Celebrity partnerships with QSR chains have not been unheard of in the past. Hot dog purveyor Dog Haus has had a chef collaboration series for four years, where celebrity chefs create signature limited-edition menu items each quarter. In December 2020 it announced its latest list of partners, which extends into the realm of influencers for the first time with the addition of TV and YouTube personality Sam Zien (“Sam the Cooking Guy”). Other 2021 partners include Bert S. Agor, Jr., the national corporate executive chef for King’s Hawaiian; Chris Oh, a TV personality and chef with four restaurants across the U.S.; and Isaac Toups, a restaurateur and Top Chef finalist. The tie-ins are also expanding beyond the Dog Haus to other concepts owned by parent Absolute Brands.
Going back further, Michael Jordan had a signature meal at McDonald’s almost 30 years ago, in 1992, which represented the last such partnership McDonald’s did with a celebrity until the Scott initiative. Meanwhile, celebrities have long had a presence in advertising and appearances for fast-food chains, although not often in conjunction with a signature meal or specific menu item.
This is the first time in memory that so many celebrity tie-ins, especially involving merchandise or signature meals, have been implemented in such quick succession in this industry. QSR marketers are finding that such partnerships are a good way to reach young (often Gen Z) consumers and to amplify their chains’ marketing messages and brand awareness, thanks to plenty of sharing on TikTok and other social media platforms.

Data below -
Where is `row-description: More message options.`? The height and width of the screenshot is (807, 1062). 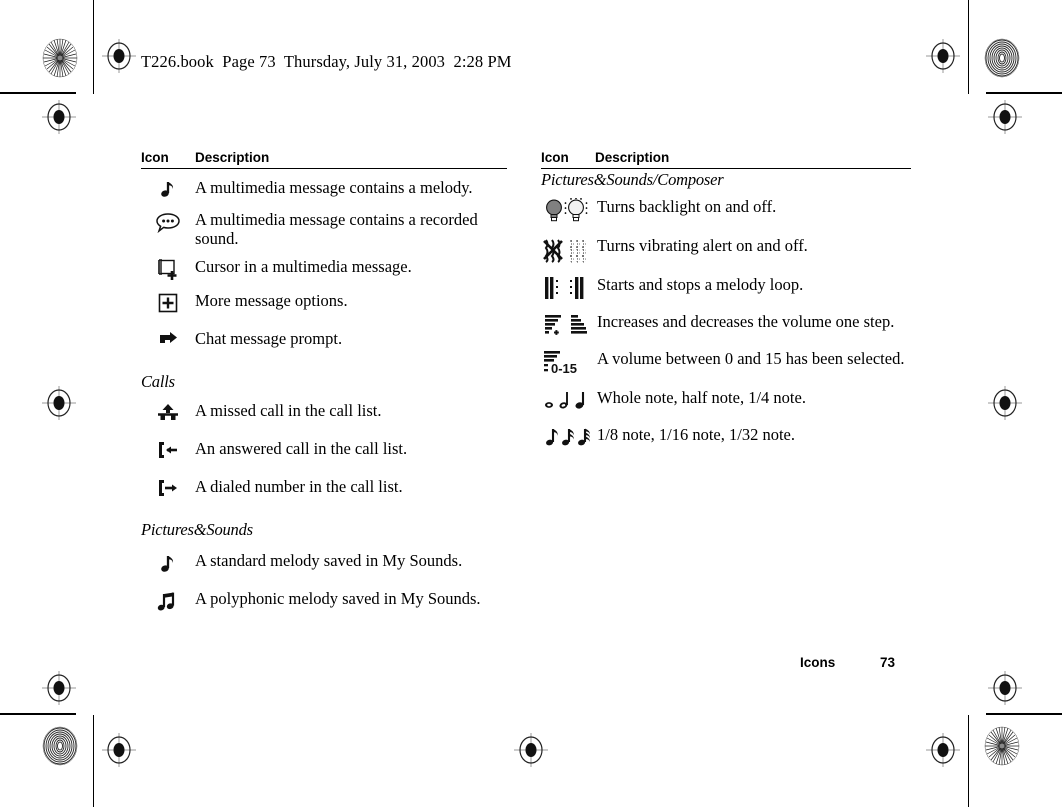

Exercise description - Reproduce the entire passage above about celebrity partnerships with fast-food chains word for word.

Final answer -
Celebrity partnerships with QSR chains have not been unheard of in the past. Hot dog purveyor Dog Haus has had a chef collaboration series for four years, where celebrity chefs create signature limited-edition menu items each quarter. In December 2020 it announced its latest list of partners, which extends into the realm of influencers for the first time with the addition of TV and YouTube personality Sam Zien (“Sam the Cooking Guy”). Other 2021 partners include Bert S. Agor, Jr., the national corporate executive chef for King’s Hawaiian; Chris Oh, a TV personality and chef with four restaurants across the U.S.; and Isaac Toups, a restaurateur and Top Chef finalist. The tie-ins are also expanding beyond the Dog Haus to other concepts owned by parent Absolute Brands.
Going back further, Michael Jordan had a signature meal at McDonald’s almost 30 years ago, in 1992, which represented the last such partnership McDonald’s did with a celebrity until the Scott initiative. Meanwhile, celebrities have long had a presence in advertising and appearances for fast-food chains, although not often in conjunction with a signature meal or specific menu item.
This is the first time in memory that so many celebrity tie-ins, especially involving merchandise or signature meals, have been implemented in such quick succession in this industry. QSR marketers are finding that such partnerships are a good way to reach young (often Gen Z) consumers and to amplify their chains’ marketing messages and brand awareness, thanks to plenty of sharing on TikTok and other social media platforms.